• ПОСТАВЛЕННАЯ ЗАДАЧА 1:
Что, согласно воспоминаниям о пионерском детстве, символизировали пять поленьев на пионерском зажиме?
• ПОСТАВЛЕННАЯ ЗАДАЧА 2:
Продолжи воспоминания о пионерском детстве сразу после последнего приведённого абзаца.

• ФРАГМЕНТ ДОКУМЕНТА:
==============================
Лев Сидоровский: Мое пионерское детство

Лев Сидоровский
Лев Сидоровский
19 мая 2021

О пионерском галстуке мечтал я ещё с «до войны». Однако, когда летом 1943-го попал в пионерский лагерь, который располагался близ Иркутска, в деревеньке Марково, права на него не имел, потому что было мне тогда лишь восемь «с хвостиком».

пионер

Вообще таким малолеткой, окончившим лишь первый класс, оказался там «незаконно», по инициативе мамы: она наивно полагала, что в то, совсем не сытное военное время, её отпрыск наконец-то, заодно со старшими ребятами, станет пить столь драгоценное, особенно в ту пору, молоко, которое, впрочем, и абсолютно все прочие молочные продукты, с самого «после грудного» возраста начисто отвергал. Увы, мамины чаяния не оправдались. Пришлось весь тот "лагерный" месяц довольствоваться мне лишь слабо заваренным чаем…

Выдался тот июль, как назло, жутко дождливым, и избы, в которых мы жили вместе с хозяевами, утопали в грязи. Спасаясь от этой жижи под ногами, мы чаще всего устраивались на сосновых брёвнах, которые громоздились близ сельсовета, где единственный на всю деревню чёрный раструб громкоговорителя сообщал нам последние новости «Совинформбюро»: тогда как раз начиналось сражение на Курской дуге. На этих же брёвнах мы разноголосо пели, особенно часто: «Бьётся в тесной печурке огонь». 

А ещё мечтали о шоколаде («настоящем, каждому – два «окошечка»!»), который нам сразу же посулили на конец смены. Когда это счастье, наконец, свершилось, одним «окошечком» я насладился сам, а второе припрятал для полуторагодовалого брата Шурика. В общем, было мне в Марково весьма тошно, но о красном галстуке, который носила там вся наша ребятня, всё равно мечтал.

И спустя четыре месяца, 7 ноября, мечта сбылась. Впрочем, никакого особого торжества в моей 30-й школе по этому поводу не было. Закончился последний урок, в конце которого узнали, что накануне Красная Армия освободила от немцев Киев. Потом нас выстроили здесь же, у классной доски (никакого актового зала в предельно тесном школьном помещении, конечно, не существовало), и пионервожатая стала повязывать нам красные галстуки, которые мы накануне принесли из дома. 

Впрочем, именно «повязывать» далеко не всем, потому что у некоторых оказались с собой для галстуков специальные «зажимы» – металлические, серебристые, с изображённым там пионерским костром. Потом вожатая разъяснила:

– Пять поленьев на зажиме символизируют пять континентов, а три язычка пламени – Третий Интернационал. В общем, костёр – это мировая революция, пламя которой должно охватить всю планету. Ну а красный галстук – это частица Красного знамени, пропитанного кровью тысяч борцов за дело революции, и три его угла олицетворяют единство коммунистов, комсомольцев и пионеров.
==============================
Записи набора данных
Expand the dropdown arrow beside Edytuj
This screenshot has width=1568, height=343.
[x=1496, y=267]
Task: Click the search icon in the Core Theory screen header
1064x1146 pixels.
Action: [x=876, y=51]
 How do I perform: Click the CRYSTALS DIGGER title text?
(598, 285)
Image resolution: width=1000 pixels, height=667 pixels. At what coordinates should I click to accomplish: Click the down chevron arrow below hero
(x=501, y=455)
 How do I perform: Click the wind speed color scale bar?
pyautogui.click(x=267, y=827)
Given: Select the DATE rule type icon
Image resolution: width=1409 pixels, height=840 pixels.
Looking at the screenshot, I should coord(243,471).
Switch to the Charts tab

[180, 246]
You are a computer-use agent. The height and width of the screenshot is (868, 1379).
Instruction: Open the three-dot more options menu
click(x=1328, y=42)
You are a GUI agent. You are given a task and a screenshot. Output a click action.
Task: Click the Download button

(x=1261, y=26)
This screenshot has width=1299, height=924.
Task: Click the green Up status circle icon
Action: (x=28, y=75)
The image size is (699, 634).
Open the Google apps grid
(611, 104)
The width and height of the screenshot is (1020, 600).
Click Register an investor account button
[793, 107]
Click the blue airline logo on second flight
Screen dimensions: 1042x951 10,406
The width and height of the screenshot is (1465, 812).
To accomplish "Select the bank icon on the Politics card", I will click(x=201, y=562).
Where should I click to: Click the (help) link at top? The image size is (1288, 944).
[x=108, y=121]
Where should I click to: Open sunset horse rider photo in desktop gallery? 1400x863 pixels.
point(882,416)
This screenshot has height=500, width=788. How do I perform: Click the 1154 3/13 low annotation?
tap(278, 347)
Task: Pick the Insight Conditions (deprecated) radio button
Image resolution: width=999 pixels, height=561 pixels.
==============================
• ПИСЬМЕННЫЙ ОТВЕТ 1:
Пять континентов.

• ПИСЬМЕННЫЙ ОТВЕТ 2:
Потом «призвала» нас:

– Пионеры, к борьбе за дело Ленина – Сталина будьте готовы!
– Всегда готовы! – гаркнули мы заранее выученный «отклик».

На этом «торжество» завершилось. Но, как бы продлевая его, я по дороге домой, хотя морозец стоял крепкий, свою телогрейку решил не застёгивать, чтобы мой красный галстук был виден даже издалека…
Ну и в чем же далее проявлялось моё пионерство? Главное, наверное, в том, что вместе с дворовым приятелем, эвакуированным из Севастополя, сверстником Вовкой Норохой, принялись мы за разные тимуровские дела. Например, стали носить с водокачки на коромыслах воду двум красноармейским вдовам. 

Мог ли тогда предвидеть, что спустя тридцать лет познакомлюсь с тем самым Тимуром Гайдаром, сыном любимого в детстве писателя Аркадия Гайдара, чьё имя отец дал и герою своей знаменитой книги, а значит – и всем нам, тимуровцам. Или вдруг с Борькой Цесарским при помощи плёночного фильмоскопа стали устраивать летними вечерами во дворе, на вывешенной простыне, «кинопоказ» сказки «Про мёртвую царевну и семь богатырей» и других подобных «фильмов», а потом полученные от соседей «за билеты» сущие копейки пытались сдать в «фонд обороны страны»… 

Ну и, само собой, в подшефном госпитале читал раненым свои «патриотические» вирши:

«Крошка хлеба на окошке,
Гитлер с Геббельсом у плошки.
На собак похожи в точь:
Не едят ни день, ни ночь…»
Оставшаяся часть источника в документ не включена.